• Task objective:
Copy all of the data below without altering a single line.

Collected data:
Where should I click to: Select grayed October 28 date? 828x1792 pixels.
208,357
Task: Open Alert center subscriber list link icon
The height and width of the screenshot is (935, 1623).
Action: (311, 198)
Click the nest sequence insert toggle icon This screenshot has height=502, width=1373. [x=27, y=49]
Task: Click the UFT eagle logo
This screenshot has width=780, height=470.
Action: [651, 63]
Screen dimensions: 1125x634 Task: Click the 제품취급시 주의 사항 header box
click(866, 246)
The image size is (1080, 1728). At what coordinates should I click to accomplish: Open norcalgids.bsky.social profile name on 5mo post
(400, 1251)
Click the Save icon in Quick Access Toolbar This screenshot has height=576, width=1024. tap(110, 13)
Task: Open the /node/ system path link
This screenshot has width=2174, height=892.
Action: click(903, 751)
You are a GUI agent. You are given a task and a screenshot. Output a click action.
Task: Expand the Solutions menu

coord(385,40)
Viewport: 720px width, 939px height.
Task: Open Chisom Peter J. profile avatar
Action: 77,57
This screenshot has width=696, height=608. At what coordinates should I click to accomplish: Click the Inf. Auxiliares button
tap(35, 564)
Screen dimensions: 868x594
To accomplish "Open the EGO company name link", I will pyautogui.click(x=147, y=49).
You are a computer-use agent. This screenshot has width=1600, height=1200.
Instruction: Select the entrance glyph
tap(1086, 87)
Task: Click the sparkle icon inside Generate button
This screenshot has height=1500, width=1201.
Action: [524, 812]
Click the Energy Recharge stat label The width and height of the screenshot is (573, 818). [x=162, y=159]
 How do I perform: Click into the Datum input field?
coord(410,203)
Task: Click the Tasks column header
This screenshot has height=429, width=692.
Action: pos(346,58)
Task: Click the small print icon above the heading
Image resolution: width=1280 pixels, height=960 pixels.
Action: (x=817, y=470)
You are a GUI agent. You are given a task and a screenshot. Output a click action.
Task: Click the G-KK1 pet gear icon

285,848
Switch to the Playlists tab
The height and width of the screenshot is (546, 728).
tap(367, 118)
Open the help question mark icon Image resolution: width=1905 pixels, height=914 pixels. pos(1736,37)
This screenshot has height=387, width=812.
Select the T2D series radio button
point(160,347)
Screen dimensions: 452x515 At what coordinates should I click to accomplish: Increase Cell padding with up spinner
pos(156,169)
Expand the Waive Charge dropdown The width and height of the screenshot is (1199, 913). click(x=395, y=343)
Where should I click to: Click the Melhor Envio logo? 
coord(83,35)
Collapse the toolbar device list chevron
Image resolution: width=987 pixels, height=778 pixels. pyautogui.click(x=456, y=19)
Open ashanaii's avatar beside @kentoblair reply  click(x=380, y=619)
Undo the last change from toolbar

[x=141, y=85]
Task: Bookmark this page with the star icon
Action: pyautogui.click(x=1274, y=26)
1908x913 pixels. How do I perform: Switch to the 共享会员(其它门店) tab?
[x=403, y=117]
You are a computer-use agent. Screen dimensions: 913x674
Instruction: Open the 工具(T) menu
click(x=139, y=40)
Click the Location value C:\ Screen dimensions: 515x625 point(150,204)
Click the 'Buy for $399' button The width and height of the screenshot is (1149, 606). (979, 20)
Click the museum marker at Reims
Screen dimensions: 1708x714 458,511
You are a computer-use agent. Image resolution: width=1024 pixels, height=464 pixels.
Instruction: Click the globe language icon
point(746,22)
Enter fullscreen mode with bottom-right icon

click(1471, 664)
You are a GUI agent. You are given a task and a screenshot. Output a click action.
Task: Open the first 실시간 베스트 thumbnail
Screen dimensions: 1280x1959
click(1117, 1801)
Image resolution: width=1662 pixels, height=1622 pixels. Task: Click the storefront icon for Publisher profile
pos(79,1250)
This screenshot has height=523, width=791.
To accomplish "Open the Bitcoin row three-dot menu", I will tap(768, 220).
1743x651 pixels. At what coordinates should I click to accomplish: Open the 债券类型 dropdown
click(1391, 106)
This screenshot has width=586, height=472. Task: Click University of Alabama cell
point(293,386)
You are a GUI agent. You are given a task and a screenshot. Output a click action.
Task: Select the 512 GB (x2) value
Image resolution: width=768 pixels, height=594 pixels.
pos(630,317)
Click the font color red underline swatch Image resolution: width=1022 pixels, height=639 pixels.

• Reply:
Where should I click to: Select grayed October 28 date? 828x1792 pixels.
208,357
Task: Open Alert center subscriber list link icon
The height and width of the screenshot is (935, 1623).
Action: (311, 198)
Click the nest sequence insert toggle icon This screenshot has height=502, width=1373. [x=27, y=49]
Task: Click the UFT eagle logo
This screenshot has width=780, height=470.
Action: [651, 63]
Screen dimensions: 1125x634 Task: Click the 제품취급시 주의 사항 header box
click(866, 246)
The image size is (1080, 1728). At what coordinates should I click to accomplish: Open norcalgids.bsky.social profile name on 5mo post
(400, 1251)
Click the Save icon in Quick Access Toolbar This screenshot has height=576, width=1024. tap(110, 13)
Task: Open the /node/ system path link
This screenshot has width=2174, height=892.
Action: click(903, 751)
You are a GUI agent. You are given a task and a screenshot. Output a click action.
Task: Expand the Solutions menu

coord(385,40)
Viewport: 720px width, 939px height.
Task: Open Chisom Peter J. profile avatar
Action: 77,57
This screenshot has width=696, height=608. At what coordinates should I click to accomplish: Click the Inf. Auxiliares button
tap(35, 564)
Screen dimensions: 868x594
To accomplish "Open the EGO company name link", I will pyautogui.click(x=147, y=49).
You are a computer-use agent. This screenshot has width=1600, height=1200.
Instruction: Select the entrance glyph
tap(1086, 87)
Task: Click the sparkle icon inside Generate button
This screenshot has height=1500, width=1201.
Action: [524, 812]
Click the Energy Recharge stat label The width and height of the screenshot is (573, 818). [x=162, y=159]
 How do I perform: Click into the Datum input field?
coord(410,203)
Task: Click the Tasks column header
This screenshot has height=429, width=692.
Action: pos(346,58)
Task: Click the small print icon above the heading
Image resolution: width=1280 pixels, height=960 pixels.
Action: (x=817, y=470)
You are a GUI agent. You are given a task and a screenshot. Output a click action.
Task: Click the G-KK1 pet gear icon

285,848
Switch to the Playlists tab
The height and width of the screenshot is (546, 728).
tap(367, 118)
Open the help question mark icon Image resolution: width=1905 pixels, height=914 pixels. pos(1736,37)
This screenshot has height=387, width=812.
Select the T2D series radio button
point(160,347)
Screen dimensions: 452x515 At what coordinates should I click to accomplish: Increase Cell padding with up spinner
pos(156,169)
Expand the Waive Charge dropdown The width and height of the screenshot is (1199, 913). click(x=395, y=343)
Where should I click to: Click the Melhor Envio logo? 
coord(83,35)
Collapse the toolbar device list chevron
Image resolution: width=987 pixels, height=778 pixels. pyautogui.click(x=456, y=19)
Open ashanaii's avatar beside @kentoblair reply  click(x=380, y=619)
Undo the last change from toolbar

[x=141, y=85]
Task: Bookmark this page with the star icon
Action: pyautogui.click(x=1274, y=26)
1908x913 pixels. How do I perform: Switch to the 共享会员(其它门店) tab?
[x=403, y=117]
You are a computer-use agent. Screen dimensions: 913x674
Instruction: Open the 工具(T) menu
click(x=139, y=40)
Click the Location value C:\ Screen dimensions: 515x625 point(150,204)
Click the 'Buy for $399' button The width and height of the screenshot is (1149, 606). (979, 20)
Click the museum marker at Reims
Screen dimensions: 1708x714 458,511
You are a computer-use agent. Image resolution: width=1024 pixels, height=464 pixels.
Instruction: Click the globe language icon
point(746,22)
Enter fullscreen mode with bottom-right icon

click(1471, 664)
You are a GUI agent. You are given a task and a screenshot. Output a click action.
Task: Open the first 실시간 베스트 thumbnail
Screen dimensions: 1280x1959
click(1117, 1801)
Image resolution: width=1662 pixels, height=1622 pixels. Task: Click the storefront icon for Publisher profile
pos(79,1250)
This screenshot has height=523, width=791.
To accomplish "Open the Bitcoin row three-dot menu", I will tap(768, 220).
1743x651 pixels. At what coordinates should I click to accomplish: Open the 债券类型 dropdown
click(1391, 106)
This screenshot has width=586, height=472. Task: Click University of Alabama cell
point(293,386)
You are a GUI agent. You are given a task and a screenshot. Output a click action.
Task: Select the 512 GB (x2) value
Image resolution: width=768 pixels, height=594 pixels.
pos(630,317)
Click the font color red underline swatch Image resolution: width=1022 pixels, height=639 pixels.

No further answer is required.